• _Records to use_:
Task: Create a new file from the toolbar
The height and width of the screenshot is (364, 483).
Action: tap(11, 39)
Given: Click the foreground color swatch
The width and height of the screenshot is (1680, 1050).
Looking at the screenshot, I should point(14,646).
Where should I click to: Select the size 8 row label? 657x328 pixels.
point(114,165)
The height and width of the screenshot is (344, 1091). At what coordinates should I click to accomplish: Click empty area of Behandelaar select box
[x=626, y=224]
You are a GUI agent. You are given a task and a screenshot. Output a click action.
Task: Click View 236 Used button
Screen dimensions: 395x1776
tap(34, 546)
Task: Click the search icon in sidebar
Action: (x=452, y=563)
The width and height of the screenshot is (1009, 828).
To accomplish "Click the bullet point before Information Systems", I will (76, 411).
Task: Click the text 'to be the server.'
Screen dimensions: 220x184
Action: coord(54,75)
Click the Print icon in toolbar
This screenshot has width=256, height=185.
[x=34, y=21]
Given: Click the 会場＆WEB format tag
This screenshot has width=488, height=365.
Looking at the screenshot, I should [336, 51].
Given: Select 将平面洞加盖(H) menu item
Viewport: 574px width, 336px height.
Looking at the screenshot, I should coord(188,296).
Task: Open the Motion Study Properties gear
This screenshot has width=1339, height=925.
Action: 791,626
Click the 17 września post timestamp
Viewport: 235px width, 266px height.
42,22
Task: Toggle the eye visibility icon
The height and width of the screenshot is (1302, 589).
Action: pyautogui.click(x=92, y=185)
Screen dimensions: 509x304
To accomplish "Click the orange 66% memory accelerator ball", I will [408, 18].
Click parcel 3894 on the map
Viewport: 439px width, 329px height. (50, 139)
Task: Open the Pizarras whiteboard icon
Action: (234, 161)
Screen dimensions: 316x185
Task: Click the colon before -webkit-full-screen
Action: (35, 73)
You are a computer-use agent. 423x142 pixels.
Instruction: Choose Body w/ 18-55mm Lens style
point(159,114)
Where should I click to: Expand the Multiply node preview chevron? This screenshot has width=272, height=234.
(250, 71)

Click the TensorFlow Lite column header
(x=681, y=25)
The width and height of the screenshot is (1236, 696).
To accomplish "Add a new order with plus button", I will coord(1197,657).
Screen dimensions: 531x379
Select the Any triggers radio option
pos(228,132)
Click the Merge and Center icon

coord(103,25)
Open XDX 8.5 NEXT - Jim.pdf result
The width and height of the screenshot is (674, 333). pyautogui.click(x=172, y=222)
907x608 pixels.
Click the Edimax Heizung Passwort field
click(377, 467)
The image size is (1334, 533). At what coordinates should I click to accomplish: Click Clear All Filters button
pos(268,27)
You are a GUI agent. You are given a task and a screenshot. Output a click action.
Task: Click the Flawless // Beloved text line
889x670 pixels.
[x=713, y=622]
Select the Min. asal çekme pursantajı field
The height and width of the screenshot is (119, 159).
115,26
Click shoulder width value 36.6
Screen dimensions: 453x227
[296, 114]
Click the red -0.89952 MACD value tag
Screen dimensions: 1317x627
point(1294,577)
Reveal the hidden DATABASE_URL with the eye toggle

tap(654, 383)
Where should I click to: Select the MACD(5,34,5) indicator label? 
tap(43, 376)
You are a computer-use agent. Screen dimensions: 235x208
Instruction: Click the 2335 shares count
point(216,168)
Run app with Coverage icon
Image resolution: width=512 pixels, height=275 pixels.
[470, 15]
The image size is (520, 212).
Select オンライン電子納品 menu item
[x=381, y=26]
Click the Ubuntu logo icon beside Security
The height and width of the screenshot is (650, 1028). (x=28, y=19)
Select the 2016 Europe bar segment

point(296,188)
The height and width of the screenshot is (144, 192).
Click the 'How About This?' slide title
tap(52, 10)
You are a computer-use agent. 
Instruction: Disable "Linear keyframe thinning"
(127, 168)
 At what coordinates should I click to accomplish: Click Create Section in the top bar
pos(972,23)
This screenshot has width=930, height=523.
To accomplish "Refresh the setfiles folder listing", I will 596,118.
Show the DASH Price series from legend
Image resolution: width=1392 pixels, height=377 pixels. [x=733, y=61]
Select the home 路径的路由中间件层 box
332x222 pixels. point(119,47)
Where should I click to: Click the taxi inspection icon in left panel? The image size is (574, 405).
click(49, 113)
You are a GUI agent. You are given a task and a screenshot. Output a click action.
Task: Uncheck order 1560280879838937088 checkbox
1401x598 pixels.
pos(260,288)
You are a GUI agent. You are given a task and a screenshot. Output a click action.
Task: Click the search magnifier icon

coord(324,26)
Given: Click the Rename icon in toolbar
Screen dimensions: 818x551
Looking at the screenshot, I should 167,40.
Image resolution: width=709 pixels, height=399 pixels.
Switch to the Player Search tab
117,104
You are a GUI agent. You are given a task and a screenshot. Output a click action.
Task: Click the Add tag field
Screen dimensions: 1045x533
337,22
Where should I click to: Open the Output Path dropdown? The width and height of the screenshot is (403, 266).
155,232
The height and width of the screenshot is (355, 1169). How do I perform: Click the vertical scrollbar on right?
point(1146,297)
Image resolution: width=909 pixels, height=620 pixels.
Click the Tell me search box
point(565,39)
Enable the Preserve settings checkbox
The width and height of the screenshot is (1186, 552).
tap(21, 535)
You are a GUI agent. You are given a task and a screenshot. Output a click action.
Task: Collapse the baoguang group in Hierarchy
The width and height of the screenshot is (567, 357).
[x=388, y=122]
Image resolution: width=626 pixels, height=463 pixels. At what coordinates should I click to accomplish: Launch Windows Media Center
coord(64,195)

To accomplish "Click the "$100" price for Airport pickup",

• _Directions_:
Please transcribe the records above in full, keeping every word.

• _Reply to the exercise_:
Task: Create a new file from the toolbar
The height and width of the screenshot is (364, 483).
Action: tap(11, 39)
Given: Click the foreground color swatch
The width and height of the screenshot is (1680, 1050).
Looking at the screenshot, I should point(14,646).
Where should I click to: Select the size 8 row label? 657x328 pixels.
point(114,165)
The height and width of the screenshot is (344, 1091). At what coordinates should I click to accomplish: Click empty area of Behandelaar select box
[x=626, y=224]
You are a GUI agent. You are given a task and a screenshot. Output a click action.
Task: Click View 236 Used button
Screen dimensions: 395x1776
tap(34, 546)
Task: Click the search icon in sidebar
Action: (x=452, y=563)
The width and height of the screenshot is (1009, 828).
To accomplish "Click the bullet point before Information Systems", I will (76, 411).
Task: Click the text 'to be the server.'
Screen dimensions: 220x184
Action: coord(54,75)
Click the Print icon in toolbar
This screenshot has width=256, height=185.
[x=34, y=21]
Given: Click the 会場＆WEB format tag
This screenshot has width=488, height=365.
Looking at the screenshot, I should [336, 51].
Given: Select 将平面洞加盖(H) menu item
Viewport: 574px width, 336px height.
Looking at the screenshot, I should coord(188,296).
Task: Open the Motion Study Properties gear
This screenshot has width=1339, height=925.
Action: 791,626
Click the 17 września post timestamp
Viewport: 235px width, 266px height.
42,22
Task: Toggle the eye visibility icon
The height and width of the screenshot is (1302, 589).
Action: pyautogui.click(x=92, y=185)
Screen dimensions: 509x304
To accomplish "Click the orange 66% memory accelerator ball", I will [408, 18].
Click parcel 3894 on the map
Viewport: 439px width, 329px height. (50, 139)
Task: Open the Pizarras whiteboard icon
Action: (234, 161)
Screen dimensions: 316x185
Task: Click the colon before -webkit-full-screen
Action: (35, 73)
You are a computer-use agent. 423x142 pixels.
Instruction: Choose Body w/ 18-55mm Lens style
point(159,114)
Where should I click to: Expand the Multiply node preview chevron? This screenshot has width=272, height=234.
(250, 71)

Click the TensorFlow Lite column header
(x=681, y=25)
The width and height of the screenshot is (1236, 696).
To accomplish "Add a new order with plus button", I will coord(1197,657).
Screen dimensions: 531x379
Select the Any triggers radio option
pos(228,132)
Click the Merge and Center icon

coord(103,25)
Open XDX 8.5 NEXT - Jim.pdf result
The width and height of the screenshot is (674, 333). pyautogui.click(x=172, y=222)
907x608 pixels.
Click the Edimax Heizung Passwort field
click(377, 467)
The image size is (1334, 533). At what coordinates should I click to accomplish: Click Clear All Filters button
pos(268,27)
You are a GUI agent. You are given a task and a screenshot. Output a click action.
Task: Click the Flawless // Beloved text line
889x670 pixels.
[x=713, y=622]
Select the Min. asal çekme pursantajı field
The height and width of the screenshot is (119, 159).
115,26
Click shoulder width value 36.6
Screen dimensions: 453x227
[296, 114]
Click the red -0.89952 MACD value tag
Screen dimensions: 1317x627
point(1294,577)
Reveal the hidden DATABASE_URL with the eye toggle

tap(654, 383)
Where should I click to: Select the MACD(5,34,5) indicator label? 
tap(43, 376)
You are a computer-use agent. Screen dimensions: 235x208
Instruction: Click the 2335 shares count
point(216,168)
Run app with Coverage icon
Image resolution: width=512 pixels, height=275 pixels.
[470, 15]
The image size is (520, 212).
Select オンライン電子納品 menu item
[x=381, y=26]
Click the Ubuntu logo icon beside Security
The height and width of the screenshot is (650, 1028). (x=28, y=19)
Select the 2016 Europe bar segment

point(296,188)
The height and width of the screenshot is (144, 192).
Click the 'How About This?' slide title
tap(52, 10)
You are a computer-use agent. 
Instruction: Disable "Linear keyframe thinning"
(127, 168)
 At what coordinates should I click to accomplish: Click Create Section in the top bar
pos(972,23)
This screenshot has width=930, height=523.
To accomplish "Refresh the setfiles folder listing", I will 596,118.
Show the DASH Price series from legend
Image resolution: width=1392 pixels, height=377 pixels. [x=733, y=61]
Select the home 路径的路由中间件层 box
332x222 pixels. point(119,47)
Where should I click to: Click the taxi inspection icon in left panel? The image size is (574, 405).
click(49, 113)
You are a GUI agent. You are given a task and a screenshot. Output a click action.
Task: Uncheck order 1560280879838937088 checkbox
1401x598 pixels.
pos(260,288)
You are a GUI agent. You are given a task and a screenshot. Output a click action.
Task: Click the search magnifier icon

coord(324,26)
Given: Click the Rename icon in toolbar
Screen dimensions: 818x551
Looking at the screenshot, I should 167,40.
Image resolution: width=709 pixels, height=399 pixels.
Switch to the Player Search tab
117,104
You are a GUI agent. You are given a task and a screenshot. Output a click action.
Task: Click the Add tag field
Screen dimensions: 1045x533
337,22
Where should I click to: Open the Output Path dropdown? The width and height of the screenshot is (403, 266).
155,232
The height and width of the screenshot is (355, 1169). How do I perform: Click the vertical scrollbar on right?
point(1146,297)
Image resolution: width=909 pixels, height=620 pixels.
Click the Tell me search box
point(565,39)
Enable the Preserve settings checkbox
The width and height of the screenshot is (1186, 552).
tap(21, 535)
You are a GUI agent. You are given a task and a screenshot. Output a click action.
Task: Collapse the baoguang group in Hierarchy
The width and height of the screenshot is (567, 357).
[x=388, y=122]
Image resolution: width=626 pixels, height=463 pixels. At what coordinates should I click to accomplish: Launch Windows Media Center
coord(64,195)

To accomplish "Click the "$100" price for Airport pickup",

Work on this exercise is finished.